金属製品において「美観」や「耐久性」を向上させるために欠かせないのが焼付塗装です。 本記事では、アルミやステンレスなどの金属に適した焼付塗装の特徴や工程、塗料の種類、用途ごとの最適な選び方について詳しく解説します。

焼付塗装とは?基本の仕組み・概要

焼付塗装(やきつけとそう)とは、金属や一部の樹脂製品などの表面に塗料を塗布したあと、 それを高温で加熱して塗膜(塗装の膜)を硬化させる特殊な塗装方法のことを指します。 単なる自然乾燥ではなく、熱の力を利用して化学反応を促し、強固な塗膜を形成するのが大きな特徴です。

 

焼付塗装の仕組み

一般的な工程としては、以下のような流れで行われます。

・素地処理(下地処理)

サビや油分などをしっかり除去することで、塗料の密着性を高めます。ブラスト処理や脱脂洗浄、リン酸亜鉛処理、リン酸鉄処理、クロム酸処理などが使われます。

・塗装(塗料の塗布)  

スプレーや粉体ガンなどを使って、液体または粉体の塗料を均一に塗布します。

・乾燥・焼付(加熱)

やること:
A. エントリーのうち、「1400x841 pixels. At」のある行から書き始め、「I will point(47,151).」のある行まで書いたら止めてください。両端の行も含め、一字一句変えずに写してください。
B. 焼付塗装についての本文を、最後の行の次から書き進めてください。

使うエントリー:
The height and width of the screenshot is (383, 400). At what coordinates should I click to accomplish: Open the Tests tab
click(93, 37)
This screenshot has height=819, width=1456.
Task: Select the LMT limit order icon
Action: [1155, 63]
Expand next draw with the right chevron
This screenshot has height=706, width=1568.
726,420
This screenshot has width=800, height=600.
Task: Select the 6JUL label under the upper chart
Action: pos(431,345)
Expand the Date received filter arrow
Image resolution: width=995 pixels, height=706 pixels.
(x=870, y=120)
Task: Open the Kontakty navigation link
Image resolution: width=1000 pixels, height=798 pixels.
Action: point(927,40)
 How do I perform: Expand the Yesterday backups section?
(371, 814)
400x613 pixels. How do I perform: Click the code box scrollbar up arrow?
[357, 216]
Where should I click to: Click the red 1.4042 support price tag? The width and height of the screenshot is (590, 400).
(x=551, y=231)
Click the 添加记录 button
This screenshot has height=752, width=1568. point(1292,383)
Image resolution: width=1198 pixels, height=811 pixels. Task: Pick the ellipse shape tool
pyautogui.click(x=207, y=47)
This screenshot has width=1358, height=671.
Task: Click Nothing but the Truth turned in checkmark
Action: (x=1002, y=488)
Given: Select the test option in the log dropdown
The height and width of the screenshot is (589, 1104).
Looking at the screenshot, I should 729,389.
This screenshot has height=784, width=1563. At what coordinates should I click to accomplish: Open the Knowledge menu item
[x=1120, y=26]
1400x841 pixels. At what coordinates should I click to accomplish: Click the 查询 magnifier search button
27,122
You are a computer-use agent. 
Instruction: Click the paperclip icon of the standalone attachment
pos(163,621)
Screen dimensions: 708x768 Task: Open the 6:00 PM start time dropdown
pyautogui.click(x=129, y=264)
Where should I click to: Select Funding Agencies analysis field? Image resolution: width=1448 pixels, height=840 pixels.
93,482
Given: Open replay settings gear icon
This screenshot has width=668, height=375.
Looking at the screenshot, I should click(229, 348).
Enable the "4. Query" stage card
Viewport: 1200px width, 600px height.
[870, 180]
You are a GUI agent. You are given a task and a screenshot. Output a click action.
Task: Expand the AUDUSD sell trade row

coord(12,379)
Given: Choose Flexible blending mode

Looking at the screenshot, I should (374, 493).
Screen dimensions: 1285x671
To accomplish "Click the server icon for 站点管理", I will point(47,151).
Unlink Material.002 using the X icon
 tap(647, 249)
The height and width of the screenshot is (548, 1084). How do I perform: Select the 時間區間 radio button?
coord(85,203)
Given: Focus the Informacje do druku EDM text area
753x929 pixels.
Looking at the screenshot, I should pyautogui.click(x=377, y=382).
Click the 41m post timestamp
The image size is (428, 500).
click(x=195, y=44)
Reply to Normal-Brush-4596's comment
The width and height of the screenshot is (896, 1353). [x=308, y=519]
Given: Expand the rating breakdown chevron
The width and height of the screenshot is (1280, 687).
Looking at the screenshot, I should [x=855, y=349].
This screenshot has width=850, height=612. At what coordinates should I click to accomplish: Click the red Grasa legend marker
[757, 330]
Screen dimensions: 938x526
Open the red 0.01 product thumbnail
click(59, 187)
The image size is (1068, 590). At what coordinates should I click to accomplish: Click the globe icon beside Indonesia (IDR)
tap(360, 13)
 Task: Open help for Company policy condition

作業ごとの回答:
A.
1400x841 pixels. At what coordinates should I click to accomplish: Click the 查询 magnifier search button
27,122
You are a computer-use agent. 
Instruction: Click the paperclip icon of the standalone attachment
pos(163,621)
Screen dimensions: 708x768 Task: Open the 6:00 PM start time dropdown
pyautogui.click(x=129, y=264)
Where should I click to: Select Funding Agencies analysis field? Image resolution: width=1448 pixels, height=840 pixels.
93,482
Given: Open replay settings gear icon
This screenshot has width=668, height=375.
Looking at the screenshot, I should click(229, 348).
Enable the "4. Query" stage card
Viewport: 1200px width, 600px height.
[870, 180]
You are a GUI agent. You are given a task and a screenshot. Output a click action.
Task: Expand the AUDUSD sell trade row

coord(12,379)
Given: Choose Flexible blending mode

Looking at the screenshot, I should (374, 493).
Screen dimensions: 1285x671
To accomplish "Click the server icon for 站点管理", I will point(47,151).

B.
塗装後、150℃〜200℃程度の高温で20〜30分間加熱します。この熱処理によって塗料が化学反応を起こし、硬くて耐久性の高い塗膜に変化します。

 

焼付塗装の特徴とメリット

焼付塗装は、主に金属製品に多く使われています。たとえば、自動車部品、建築金物、家電製品、産業機械の筐体などがその例です。

焼付塗装には以下のようなメリットがあります。

密着性が高い:下地と塗膜がしっかり結びつき、剥がれにくい。

耐候性・耐食性に優れる:屋外でも長期間、塗装が劣化しにくい。

硬度・耐摩耗性がある:表面が硬いため、傷がつきにくく長持ち。

見た目が美しい:ツヤや色味が均一で、仕上がりがきれい。

 

一般塗装との違い

一般的な常温乾燥型の塗装と比べて、焼付塗装は設備や工程に手間はかかるものの、耐久性・性能、また作業面では格段に上回るという点がポイントです。

 

 

 

焼付塗装に使用される主な素材と塗料の種類

焼付塗装は、その仕上がりの美しさと高い耐久性から、さまざまな製品に採用されている塗装技術です。 その性能を最大限に引き出すためには、使用する素材(母材)と塗料の種類の組み合わせが非常に重要です。 ここでは、焼付塗装でよく使われる金属素材と、代表的な塗料の種類について詳しくご紹介します。

 使用される主な素材(金属)

焼付塗装の対象となる素材は、主に以下の金属類です

 ・アルミニウム(アルミダイカスト)

軽くて加工しやすく、腐食にも強いため、建築外装材や屋外看板、車両部品などで多用されます。ただし、塗料の密着性を高めるためには、クロム酸処理などの適切な前処理が必要です。

 ・鉄(スチール)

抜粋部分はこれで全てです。